The ramifications of the LinkedIn password leak
Posted on 07 June 2012.
LinkedIn has finally confirmed that some of the passwords that were leaked yesterday correspond to LinkedIn accounts, and has issued a list of steps that they are taking in order to ensure that that the leak doesn't result in hijacked accounts:

1. Members that have accounts associated with the compromised passwords will notice that their LinkedIn account password is no longer valid.

2.These members will also receive an email from LinkedIn with instructions on how to reset their passwords. There will not be any links in this email. Once you follow this step and request password assistance, then you will receive an email from LinkedIn with a password reset link.

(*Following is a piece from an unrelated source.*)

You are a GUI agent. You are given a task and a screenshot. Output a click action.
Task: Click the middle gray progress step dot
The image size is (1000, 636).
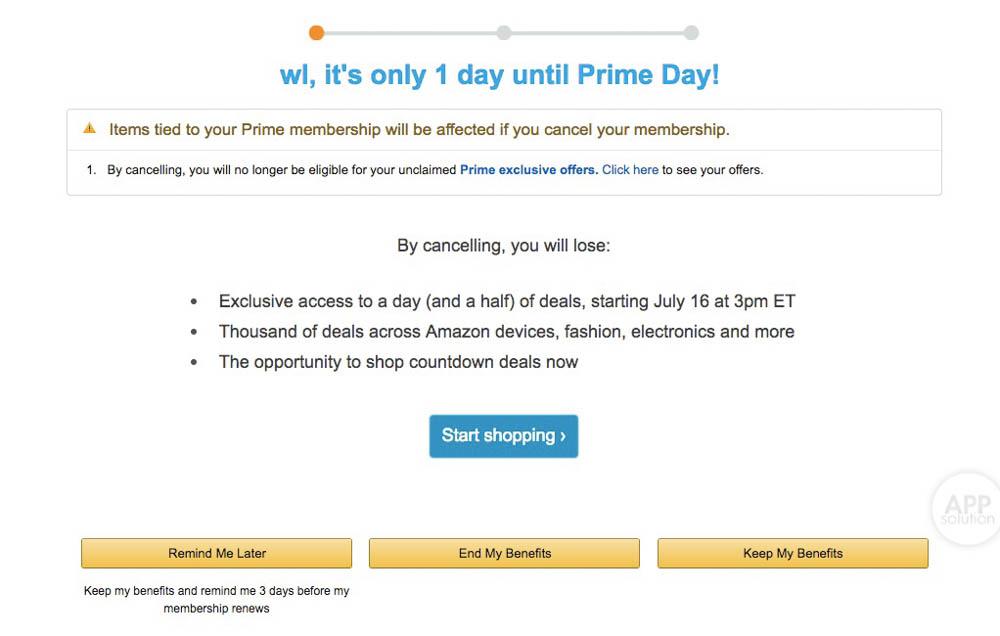tap(504, 33)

3. These affected members will receive a second email from our Customer Support team providing a bit more context on this situation and why they are being asked to change their passwords.

And not a moment too soon, as phishing "email confirmation" emails with embedded links supposedly coming from the social network are already hitting inboxes and could be easily mistaken for a legitimate communication:


Lastly, as web designer Chris Shiflett points out, one of many implications of this leak is that there is now a list of hundreds of thousands of cracked passwords out there.

"You can be sure that these will be used to seed rainbow tables and will be an obvious choice for seeding a dictionary used to try to crack passwords the next time a leak happens. Even if the next leak is a bunch of salted hashes using a better algorithm, these cracked passwords will never be safe again," he warns.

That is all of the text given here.